Beginning a meditation practice
Think of sitting on the meditation cushion as a microcosm of how your mind operates all the time. You are just too busy to recognize what is actually going on. It is a rich opportunity to familiarize yourself with the mind and its contents. Meditation instructions appear so simple. After all, we all breathe automatically. Don’t be fooled. It can be hard to put the practice into action. The assumption is that following your breath should be easy. It is not until you sit down in silence that you come face-to-face with the wild nature of your untrained mind. It is often referred to as monkey mind. Puppy training is a perfect analogy for meditation training.

How do you train a puppy?
You train with love, patience and repetition. You would never expect Fido to learn how to sit on the first try. You start by asking him to sit. You walk across the room and what does he do? He follows you. He is doing what he thinks you expect of him. He doesn’t know you want him to stay. It is a brand-new concept. So, you smile and give Fido a gentle rub before bringing him back to the same spot you began and set the expectation again, “sit. stay.” And he follows you again and again. Finally, you recognize that you need to sit nose-to-nose and teach him to follow the command for short moments. You finish each attempt with verbal reward and vigorous petting.

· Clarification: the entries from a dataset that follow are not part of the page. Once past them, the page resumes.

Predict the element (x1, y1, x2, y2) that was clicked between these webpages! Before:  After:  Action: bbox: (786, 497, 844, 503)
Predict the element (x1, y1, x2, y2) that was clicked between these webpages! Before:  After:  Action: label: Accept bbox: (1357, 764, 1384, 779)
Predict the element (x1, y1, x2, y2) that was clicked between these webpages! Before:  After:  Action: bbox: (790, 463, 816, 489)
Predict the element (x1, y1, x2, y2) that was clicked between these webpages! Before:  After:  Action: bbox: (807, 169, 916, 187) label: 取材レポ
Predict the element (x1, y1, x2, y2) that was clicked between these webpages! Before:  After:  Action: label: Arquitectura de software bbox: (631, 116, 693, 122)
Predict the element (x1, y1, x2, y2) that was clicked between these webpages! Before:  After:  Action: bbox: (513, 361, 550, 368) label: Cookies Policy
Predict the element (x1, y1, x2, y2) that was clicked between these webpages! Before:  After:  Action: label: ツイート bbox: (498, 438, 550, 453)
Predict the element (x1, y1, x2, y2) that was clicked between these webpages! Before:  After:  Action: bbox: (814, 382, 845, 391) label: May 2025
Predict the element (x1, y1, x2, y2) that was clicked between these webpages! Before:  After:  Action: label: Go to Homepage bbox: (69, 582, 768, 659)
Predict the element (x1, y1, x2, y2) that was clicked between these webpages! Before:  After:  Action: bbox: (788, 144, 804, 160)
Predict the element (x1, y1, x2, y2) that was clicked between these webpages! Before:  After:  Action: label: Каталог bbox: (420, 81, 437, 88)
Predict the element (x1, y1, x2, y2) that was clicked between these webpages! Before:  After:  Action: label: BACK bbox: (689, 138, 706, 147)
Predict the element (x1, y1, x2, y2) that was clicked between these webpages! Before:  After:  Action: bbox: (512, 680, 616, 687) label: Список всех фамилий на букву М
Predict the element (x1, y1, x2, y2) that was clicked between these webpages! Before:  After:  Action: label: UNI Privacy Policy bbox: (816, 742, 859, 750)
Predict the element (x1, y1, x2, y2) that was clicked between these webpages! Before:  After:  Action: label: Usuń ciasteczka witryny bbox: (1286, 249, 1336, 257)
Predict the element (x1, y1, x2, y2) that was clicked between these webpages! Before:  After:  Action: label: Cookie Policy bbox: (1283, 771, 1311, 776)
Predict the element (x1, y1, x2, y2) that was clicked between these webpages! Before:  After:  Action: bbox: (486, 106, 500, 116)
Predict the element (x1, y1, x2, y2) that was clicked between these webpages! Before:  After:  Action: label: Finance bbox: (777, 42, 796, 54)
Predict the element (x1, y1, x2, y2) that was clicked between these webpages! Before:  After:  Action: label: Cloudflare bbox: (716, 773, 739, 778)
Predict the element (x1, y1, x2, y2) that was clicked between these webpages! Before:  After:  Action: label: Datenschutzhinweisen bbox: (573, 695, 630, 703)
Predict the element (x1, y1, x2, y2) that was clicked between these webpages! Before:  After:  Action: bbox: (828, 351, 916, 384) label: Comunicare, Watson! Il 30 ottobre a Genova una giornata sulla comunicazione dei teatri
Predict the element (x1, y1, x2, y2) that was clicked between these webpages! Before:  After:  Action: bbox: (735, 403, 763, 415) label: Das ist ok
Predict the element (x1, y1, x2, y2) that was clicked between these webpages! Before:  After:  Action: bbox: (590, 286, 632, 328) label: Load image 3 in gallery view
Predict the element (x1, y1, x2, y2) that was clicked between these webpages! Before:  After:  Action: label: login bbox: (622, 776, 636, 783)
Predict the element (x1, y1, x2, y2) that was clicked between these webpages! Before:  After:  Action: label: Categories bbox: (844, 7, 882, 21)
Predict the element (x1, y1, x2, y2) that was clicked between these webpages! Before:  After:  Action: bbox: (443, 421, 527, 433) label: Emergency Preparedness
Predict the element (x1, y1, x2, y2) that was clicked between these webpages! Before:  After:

Use the training as an opportunity to build the bond that will carry you through his lifetime. You just love on your dog regardless of how he performed. Obviously, I am talking about how you will train your mind.

Ten Steps to Begin a Meditation Practice:

  1. Set a reliable timer for 20-minutes and place it across the room.
  2. Sit in a chair without using the back. Spine upright. You can subtly rock back-and-forth and side-to side to find the best position, so you are not relying on your back muscles to hold you up.
  3. Let your elbows be out and away from your body to open the breathing channel. Check that the shoulders are down, the chin slightly tucked and place your tongue on the roof of your mouth (to reduce saliva production).
  4. Begin by allowing yourself to get in your senses. Spend approximately 5 minutes nonjudgmentally noticing sounds, sights, tastes, smells and sensations. This allows you to get out of the head and into the body.
  5. Inhale and exhale through your nose. Bring your attention to the belly. Note rising during inhalation and falling during exhalation.
  6. Just like the puppy, the mind will leave the focal point of the breath and begin to follow the thinking mind. When you become aware that this has happened, celebrate.
  7. Gently bring the attention back to the breath.
  8. Repeat steps 6 and 7 as often as necessary. This is a mindfulness meditation so the object is to recognize when the attention leaves the breath and when the attention returns to the breath.
  9. It is very important to stay as still as possible. Try not to scratch itches or adjust the body. Allow for one correction midway through.
  10. When the alarm sounds, imagine there is a bowl of honey on your head you do not want to spill. Avoid sudden movements. Start with small micro movements and gradually increase. See how long you can stay in the body and with the breath even after the session has ended.
  11. Reward, reward, reward. A cup of tea, small piece of chocolate, walk outside or play with the dog.
    To develop the new habit pattern, it is best to practice at the same time each day. Celebrate each day that you sat, but never judge, compare or rate your meditations. Each meditation is exactly as it is meant to be. Embrace the journey with joyful effort!